The expected answer holds every line from the first line of the data below through the line containing "Aceptar todas (1099, 413)", exactly as written, and no other line.

SUPPLIED RECORDS »
+ + +
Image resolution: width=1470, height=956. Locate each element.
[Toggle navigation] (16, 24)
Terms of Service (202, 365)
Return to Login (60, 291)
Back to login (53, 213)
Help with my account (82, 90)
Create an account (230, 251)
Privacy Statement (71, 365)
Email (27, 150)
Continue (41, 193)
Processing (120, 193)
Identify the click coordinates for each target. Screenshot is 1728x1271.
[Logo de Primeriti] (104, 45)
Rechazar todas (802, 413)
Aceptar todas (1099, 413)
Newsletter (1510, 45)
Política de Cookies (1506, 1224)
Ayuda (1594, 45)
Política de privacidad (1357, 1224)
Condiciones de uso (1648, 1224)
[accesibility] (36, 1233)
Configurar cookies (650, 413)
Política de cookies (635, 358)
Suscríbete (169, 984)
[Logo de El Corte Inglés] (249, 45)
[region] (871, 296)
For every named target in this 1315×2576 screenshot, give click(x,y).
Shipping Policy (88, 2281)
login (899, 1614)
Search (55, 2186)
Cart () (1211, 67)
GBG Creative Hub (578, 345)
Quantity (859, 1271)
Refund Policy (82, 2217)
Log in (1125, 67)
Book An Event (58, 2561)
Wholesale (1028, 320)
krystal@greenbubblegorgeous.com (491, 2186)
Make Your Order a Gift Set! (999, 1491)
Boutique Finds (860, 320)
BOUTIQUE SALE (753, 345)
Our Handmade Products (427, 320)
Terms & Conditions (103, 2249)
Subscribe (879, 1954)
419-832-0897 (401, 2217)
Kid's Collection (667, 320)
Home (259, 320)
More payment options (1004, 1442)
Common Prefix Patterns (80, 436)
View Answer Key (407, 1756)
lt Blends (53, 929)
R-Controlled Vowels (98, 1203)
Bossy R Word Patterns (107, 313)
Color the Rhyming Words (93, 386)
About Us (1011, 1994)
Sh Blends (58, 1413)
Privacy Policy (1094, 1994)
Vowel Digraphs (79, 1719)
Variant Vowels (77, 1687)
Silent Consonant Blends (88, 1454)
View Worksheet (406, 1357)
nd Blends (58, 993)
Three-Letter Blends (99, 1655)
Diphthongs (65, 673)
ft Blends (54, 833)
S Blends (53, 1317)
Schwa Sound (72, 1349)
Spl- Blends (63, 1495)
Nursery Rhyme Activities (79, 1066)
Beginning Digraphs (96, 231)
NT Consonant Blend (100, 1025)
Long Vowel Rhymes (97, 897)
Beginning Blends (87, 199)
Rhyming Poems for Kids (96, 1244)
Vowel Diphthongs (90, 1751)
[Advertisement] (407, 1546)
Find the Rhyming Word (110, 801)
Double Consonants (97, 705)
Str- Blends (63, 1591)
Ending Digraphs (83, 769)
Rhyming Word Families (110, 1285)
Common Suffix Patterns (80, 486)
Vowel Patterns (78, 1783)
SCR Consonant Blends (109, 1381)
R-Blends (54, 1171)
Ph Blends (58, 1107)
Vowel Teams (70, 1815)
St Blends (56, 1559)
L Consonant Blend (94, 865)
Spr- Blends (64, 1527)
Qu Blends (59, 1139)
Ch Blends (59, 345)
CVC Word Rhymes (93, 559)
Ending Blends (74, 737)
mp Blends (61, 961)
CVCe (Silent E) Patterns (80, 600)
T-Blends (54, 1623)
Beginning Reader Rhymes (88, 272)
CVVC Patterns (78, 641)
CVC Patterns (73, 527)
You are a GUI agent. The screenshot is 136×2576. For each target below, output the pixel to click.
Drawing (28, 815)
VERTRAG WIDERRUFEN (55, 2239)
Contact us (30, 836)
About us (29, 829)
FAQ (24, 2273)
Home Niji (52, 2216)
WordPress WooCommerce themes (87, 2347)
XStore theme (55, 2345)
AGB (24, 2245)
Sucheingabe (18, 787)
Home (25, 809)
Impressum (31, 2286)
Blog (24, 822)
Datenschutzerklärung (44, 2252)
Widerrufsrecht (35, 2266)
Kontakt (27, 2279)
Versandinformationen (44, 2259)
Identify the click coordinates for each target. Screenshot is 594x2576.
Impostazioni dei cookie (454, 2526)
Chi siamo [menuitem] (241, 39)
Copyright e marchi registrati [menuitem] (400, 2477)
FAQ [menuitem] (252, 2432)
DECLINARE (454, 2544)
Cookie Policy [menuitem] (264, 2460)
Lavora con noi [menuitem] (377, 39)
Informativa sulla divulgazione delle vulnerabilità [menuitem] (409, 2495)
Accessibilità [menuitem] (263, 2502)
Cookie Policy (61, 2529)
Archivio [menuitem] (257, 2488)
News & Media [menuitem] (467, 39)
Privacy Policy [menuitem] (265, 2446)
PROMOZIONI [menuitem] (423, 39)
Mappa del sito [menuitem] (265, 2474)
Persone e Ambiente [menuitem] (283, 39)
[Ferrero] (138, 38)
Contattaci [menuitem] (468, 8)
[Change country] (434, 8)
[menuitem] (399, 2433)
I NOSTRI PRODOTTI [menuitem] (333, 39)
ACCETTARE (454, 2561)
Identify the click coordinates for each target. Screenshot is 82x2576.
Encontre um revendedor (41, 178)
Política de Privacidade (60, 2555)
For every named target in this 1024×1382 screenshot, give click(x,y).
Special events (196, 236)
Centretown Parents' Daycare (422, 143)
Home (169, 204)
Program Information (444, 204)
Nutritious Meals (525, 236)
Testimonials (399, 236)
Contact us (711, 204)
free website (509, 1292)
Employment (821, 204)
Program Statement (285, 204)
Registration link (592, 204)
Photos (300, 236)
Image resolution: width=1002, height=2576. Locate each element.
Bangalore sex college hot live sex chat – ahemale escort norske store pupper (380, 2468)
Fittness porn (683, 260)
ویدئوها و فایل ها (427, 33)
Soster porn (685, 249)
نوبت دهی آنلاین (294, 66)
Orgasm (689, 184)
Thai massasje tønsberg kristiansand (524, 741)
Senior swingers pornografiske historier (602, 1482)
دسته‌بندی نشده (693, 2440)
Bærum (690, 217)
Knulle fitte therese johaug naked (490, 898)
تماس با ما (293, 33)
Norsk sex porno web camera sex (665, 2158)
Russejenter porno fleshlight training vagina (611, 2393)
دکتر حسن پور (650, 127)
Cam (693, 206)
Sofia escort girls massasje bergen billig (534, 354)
+ + +
RESPONSE TO THIS TASK »
Image resolution: width=1470, height=956. Locate each element.
[Toggle navigation] (16, 24)
Terms of Service (202, 365)
Return to Login (60, 291)
Back to login (53, 213)
Help with my account (82, 90)
Create an account (230, 251)
Privacy Statement (71, 365)
Email (27, 150)
Continue (41, 193)
Processing (120, 193)
Identify the click coordinates for each target. Screenshot is 1728x1271.
[Logo de Primeriti] (104, 45)
Rechazar todas (802, 413)
Aceptar todas (1099, 413)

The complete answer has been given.